Input material
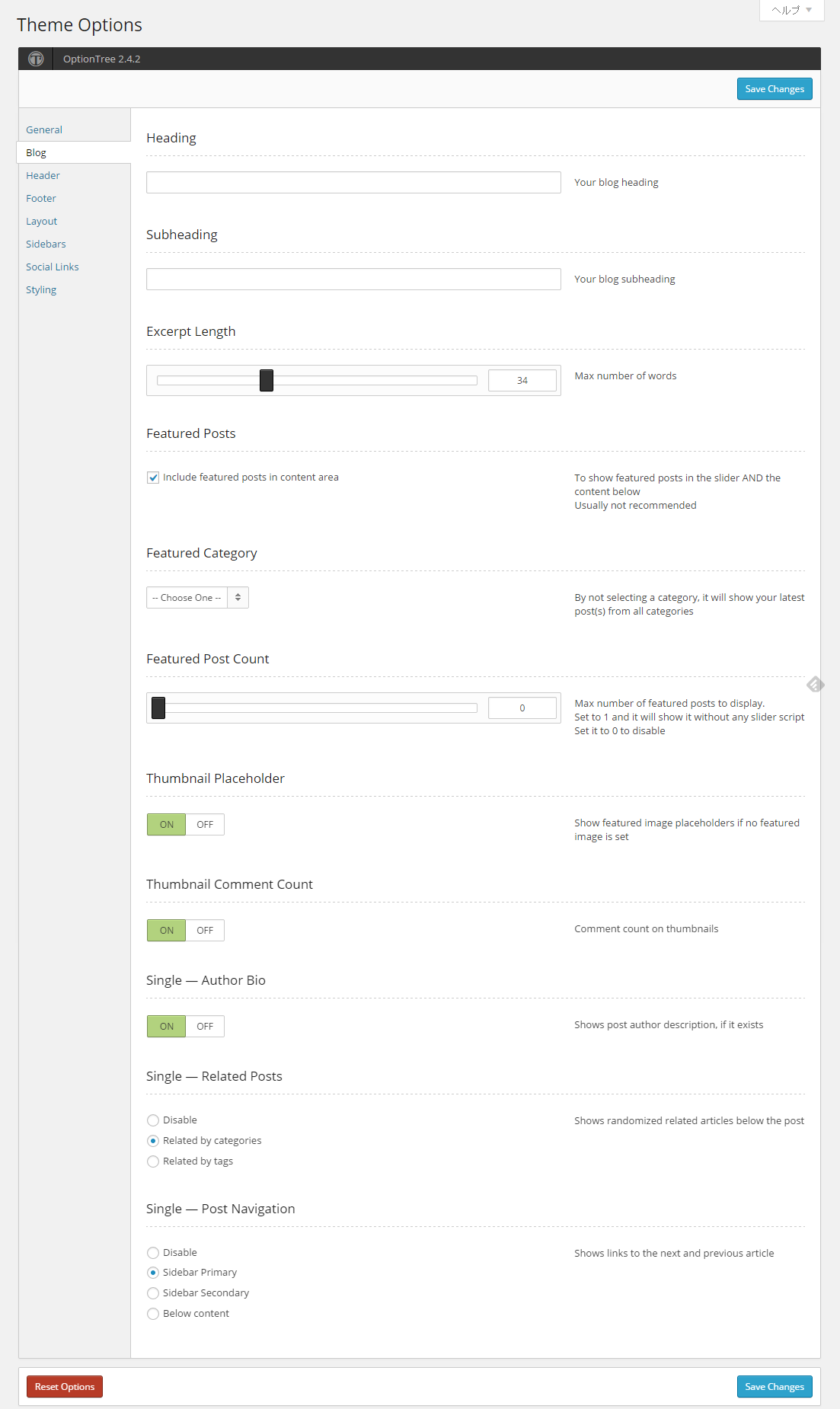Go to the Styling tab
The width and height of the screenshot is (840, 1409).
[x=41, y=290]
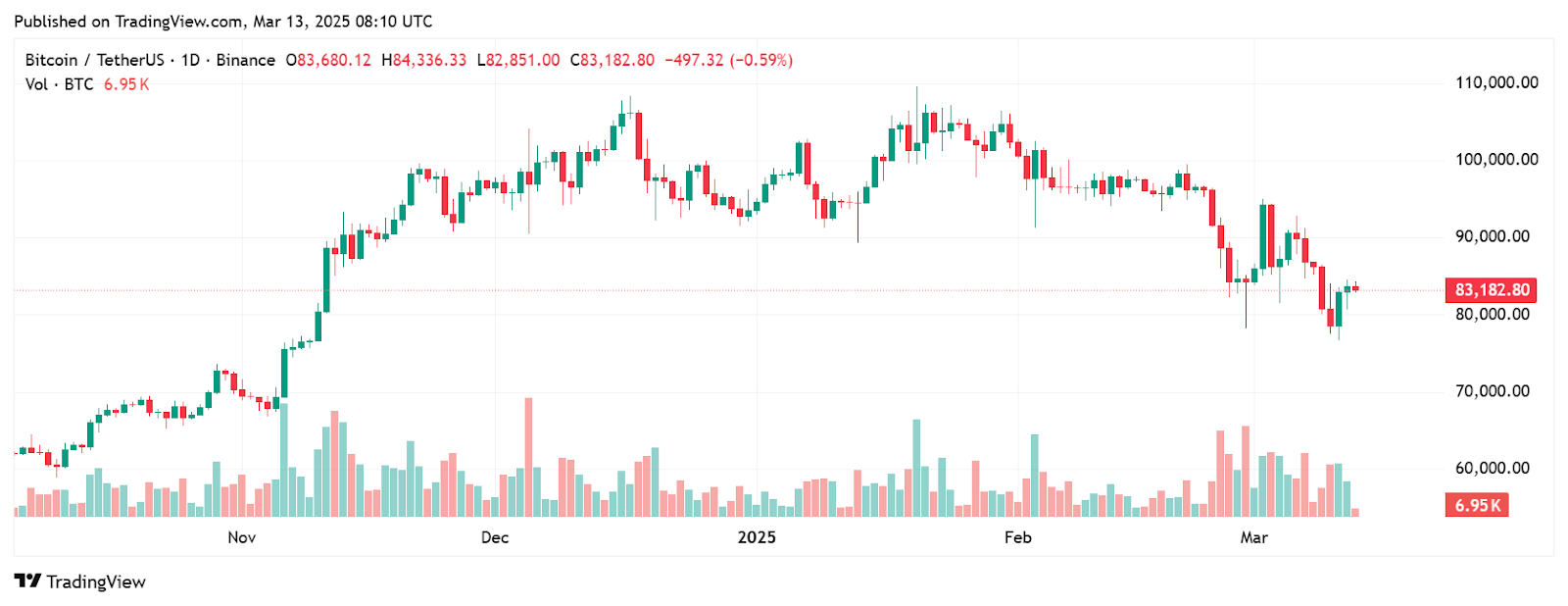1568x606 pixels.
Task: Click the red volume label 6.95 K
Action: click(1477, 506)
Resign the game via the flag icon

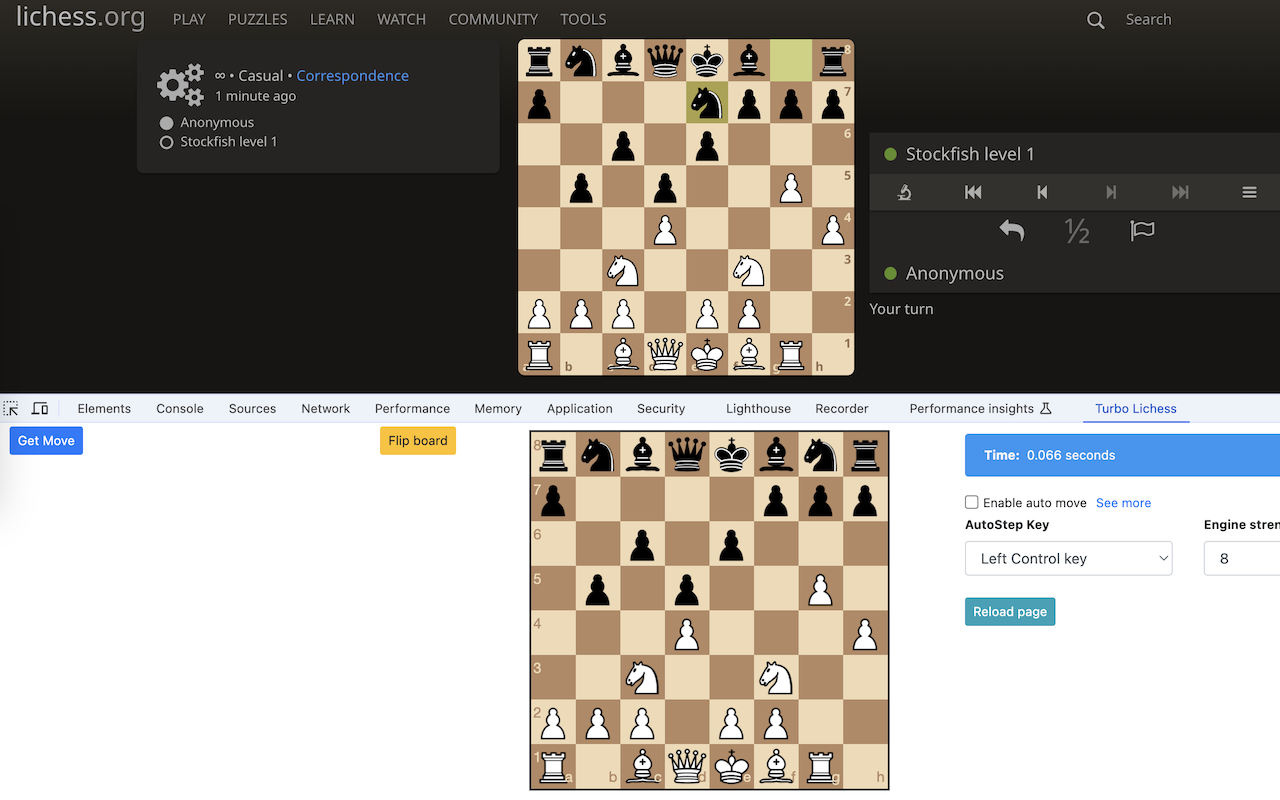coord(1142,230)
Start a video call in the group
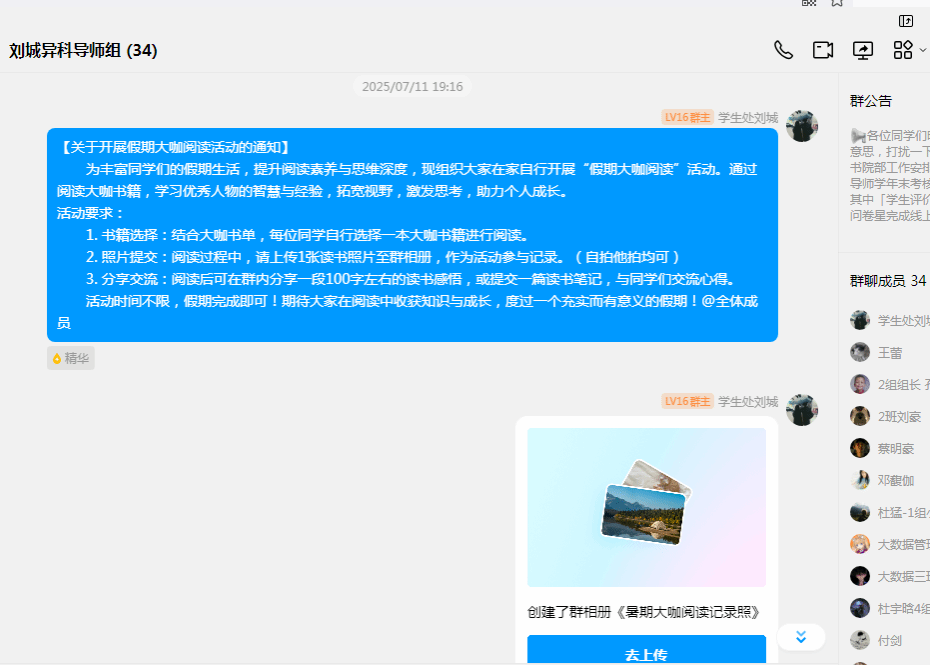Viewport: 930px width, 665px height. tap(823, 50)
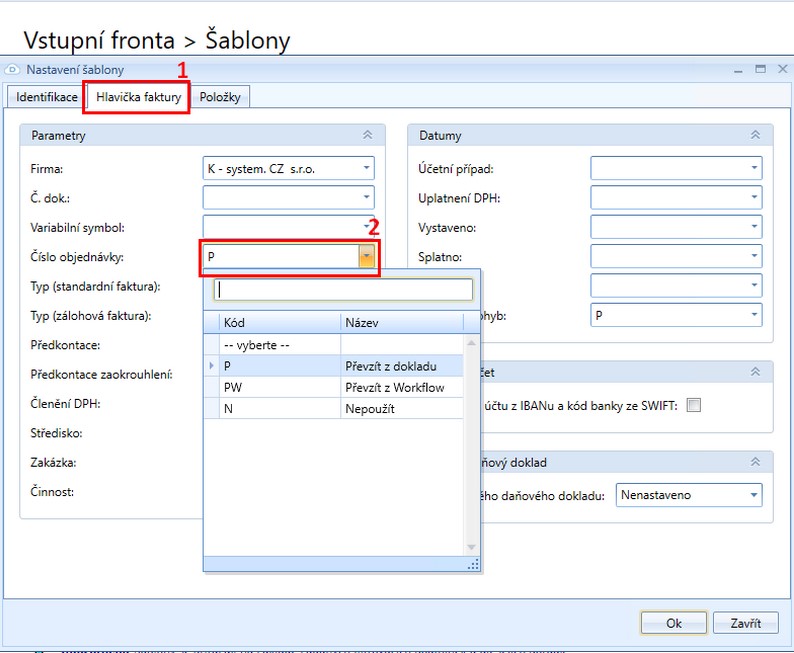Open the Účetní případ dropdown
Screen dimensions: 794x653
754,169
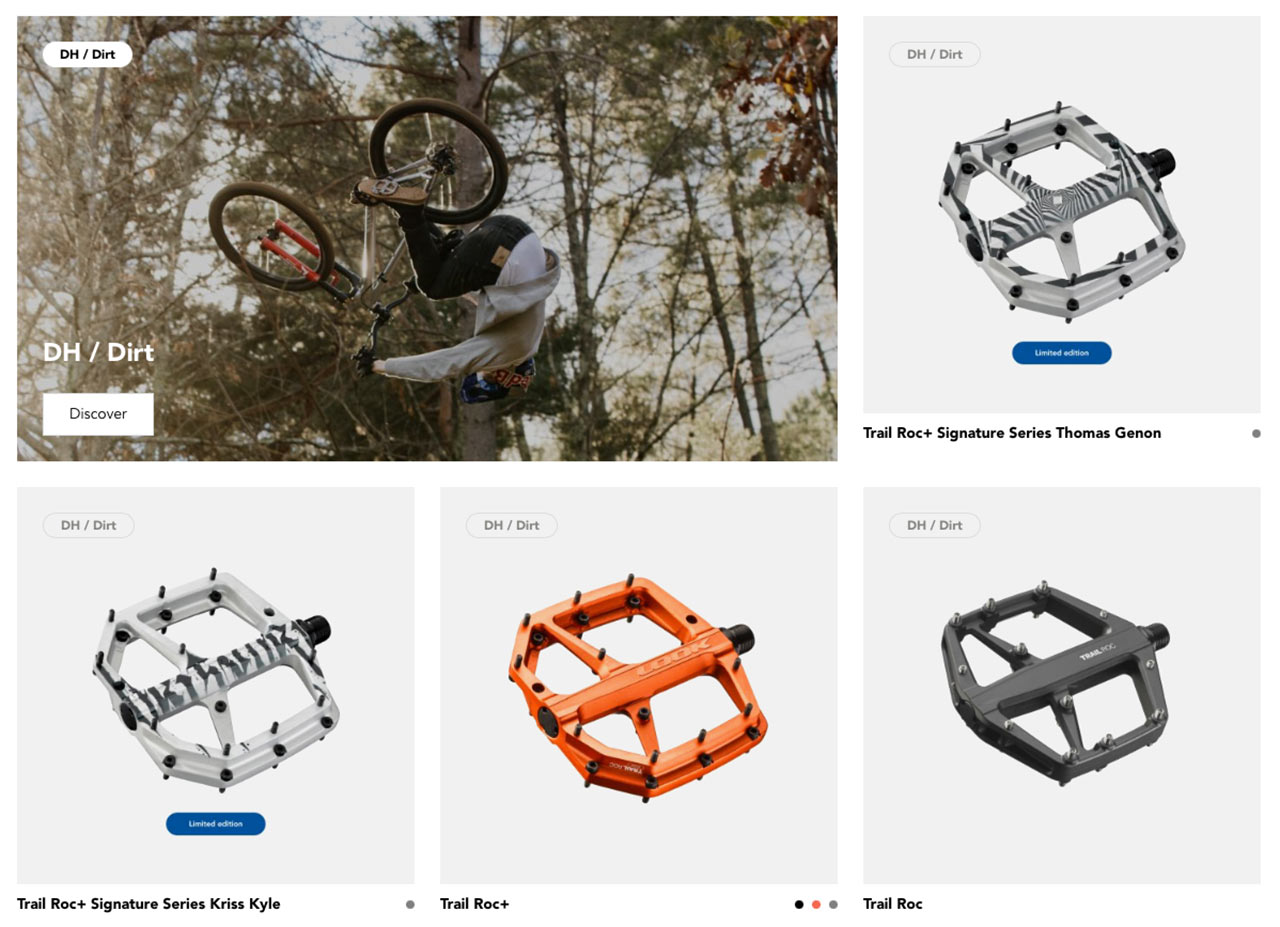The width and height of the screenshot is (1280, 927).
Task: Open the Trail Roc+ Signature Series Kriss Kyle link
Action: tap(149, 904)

Exercise aim
Nothing but the lines from the one containing "Start a video call in the group" through the final line of the records, both included and copied exactly, should appear in the answer; pictures stay out.

Solution
Start a video call in the group
Viewport: 930px width, 665px height. tap(823, 50)
Open the Účetní případ dropdown
Screen dimensions: 794x653
754,169
The width and height of the screenshot is (1280, 927).
Task: Open the Trail Roc+ Signature Series Kriss Kyle link
Action: tap(149, 904)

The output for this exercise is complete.